**Data extracts:**
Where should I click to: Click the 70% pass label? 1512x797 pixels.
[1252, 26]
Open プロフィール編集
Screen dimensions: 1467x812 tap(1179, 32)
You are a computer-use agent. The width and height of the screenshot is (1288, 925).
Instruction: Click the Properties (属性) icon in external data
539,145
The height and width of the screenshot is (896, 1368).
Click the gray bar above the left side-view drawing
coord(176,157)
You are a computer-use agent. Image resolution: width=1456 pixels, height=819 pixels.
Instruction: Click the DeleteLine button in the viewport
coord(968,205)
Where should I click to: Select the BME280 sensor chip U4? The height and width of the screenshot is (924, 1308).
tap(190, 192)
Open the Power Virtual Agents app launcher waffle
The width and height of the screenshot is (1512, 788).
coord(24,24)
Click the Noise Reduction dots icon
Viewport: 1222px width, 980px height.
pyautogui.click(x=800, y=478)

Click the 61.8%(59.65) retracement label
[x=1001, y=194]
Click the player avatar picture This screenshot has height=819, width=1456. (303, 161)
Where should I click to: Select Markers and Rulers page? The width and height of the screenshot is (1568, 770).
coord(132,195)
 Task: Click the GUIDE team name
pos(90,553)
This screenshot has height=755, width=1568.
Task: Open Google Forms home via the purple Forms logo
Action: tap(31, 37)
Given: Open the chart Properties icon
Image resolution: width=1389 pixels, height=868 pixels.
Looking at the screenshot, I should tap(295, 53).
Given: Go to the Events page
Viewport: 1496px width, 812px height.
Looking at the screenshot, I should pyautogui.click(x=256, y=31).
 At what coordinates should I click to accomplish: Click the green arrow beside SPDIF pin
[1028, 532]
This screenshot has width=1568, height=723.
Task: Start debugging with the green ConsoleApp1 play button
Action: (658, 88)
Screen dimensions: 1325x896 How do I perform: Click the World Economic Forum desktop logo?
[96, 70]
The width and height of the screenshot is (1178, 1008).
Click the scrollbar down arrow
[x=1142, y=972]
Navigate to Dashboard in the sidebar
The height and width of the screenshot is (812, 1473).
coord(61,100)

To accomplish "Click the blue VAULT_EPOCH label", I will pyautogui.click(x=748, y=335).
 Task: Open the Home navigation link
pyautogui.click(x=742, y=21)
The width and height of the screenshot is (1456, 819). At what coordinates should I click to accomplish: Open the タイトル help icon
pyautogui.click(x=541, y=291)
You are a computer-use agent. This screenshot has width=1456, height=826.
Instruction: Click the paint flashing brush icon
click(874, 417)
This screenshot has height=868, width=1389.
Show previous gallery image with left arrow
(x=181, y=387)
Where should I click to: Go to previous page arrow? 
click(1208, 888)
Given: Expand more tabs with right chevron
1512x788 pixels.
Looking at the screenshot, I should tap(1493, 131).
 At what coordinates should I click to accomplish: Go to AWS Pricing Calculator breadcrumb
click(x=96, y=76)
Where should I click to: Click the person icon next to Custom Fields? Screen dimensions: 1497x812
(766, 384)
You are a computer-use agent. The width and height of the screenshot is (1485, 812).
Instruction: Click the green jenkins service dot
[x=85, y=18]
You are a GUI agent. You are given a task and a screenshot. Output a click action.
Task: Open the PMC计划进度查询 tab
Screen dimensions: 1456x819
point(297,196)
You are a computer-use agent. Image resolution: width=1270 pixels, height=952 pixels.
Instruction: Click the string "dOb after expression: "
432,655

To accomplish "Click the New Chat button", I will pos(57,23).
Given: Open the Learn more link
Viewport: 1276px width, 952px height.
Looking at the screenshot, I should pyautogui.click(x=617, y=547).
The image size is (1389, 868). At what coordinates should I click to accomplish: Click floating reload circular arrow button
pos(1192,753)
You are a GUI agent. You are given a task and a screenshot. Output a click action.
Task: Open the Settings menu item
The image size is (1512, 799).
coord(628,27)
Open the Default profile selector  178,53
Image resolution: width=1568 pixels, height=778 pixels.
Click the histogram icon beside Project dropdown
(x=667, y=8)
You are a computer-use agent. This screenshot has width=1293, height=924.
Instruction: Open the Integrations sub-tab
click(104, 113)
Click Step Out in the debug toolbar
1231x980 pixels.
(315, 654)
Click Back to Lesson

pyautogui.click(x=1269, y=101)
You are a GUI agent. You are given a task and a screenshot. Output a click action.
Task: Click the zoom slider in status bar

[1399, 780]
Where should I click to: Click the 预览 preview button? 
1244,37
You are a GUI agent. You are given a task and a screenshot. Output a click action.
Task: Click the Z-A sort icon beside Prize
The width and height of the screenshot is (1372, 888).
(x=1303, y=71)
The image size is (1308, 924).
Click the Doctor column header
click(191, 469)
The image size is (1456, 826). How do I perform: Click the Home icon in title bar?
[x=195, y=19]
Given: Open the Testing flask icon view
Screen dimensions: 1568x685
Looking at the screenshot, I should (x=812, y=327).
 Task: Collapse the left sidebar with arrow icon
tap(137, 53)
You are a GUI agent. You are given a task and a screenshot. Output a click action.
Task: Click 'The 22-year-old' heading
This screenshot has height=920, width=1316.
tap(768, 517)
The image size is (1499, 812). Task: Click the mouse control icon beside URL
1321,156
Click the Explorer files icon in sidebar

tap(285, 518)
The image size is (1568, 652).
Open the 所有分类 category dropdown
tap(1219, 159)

**Directions:** Above are records; repeat only the lines starting at the line with "Task: Click 'The 22-year-old' heading" and ending at the line with "The image size is (1568, 652).", exactly as they appear, both included.

**Reply:**
Task: Click 'The 22-year-old' heading
This screenshot has height=920, width=1316.
tap(768, 517)
The image size is (1499, 812). Task: Click the mouse control icon beside URL
1321,156
Click the Explorer files icon in sidebar

tap(285, 518)
The image size is (1568, 652).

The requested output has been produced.